*What you are asked to do*: Could you write out the records exactly as they are given?

*** Data Section Begins ***

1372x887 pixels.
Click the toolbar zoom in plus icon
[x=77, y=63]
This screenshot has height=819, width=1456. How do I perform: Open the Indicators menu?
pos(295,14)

*** Data Section Ends ***

*Result of the task*:
1372x887 pixels.
Click the toolbar zoom in plus icon
[x=77, y=63]
This screenshot has height=819, width=1456. How do I perform: Open the Indicators menu?
pos(295,14)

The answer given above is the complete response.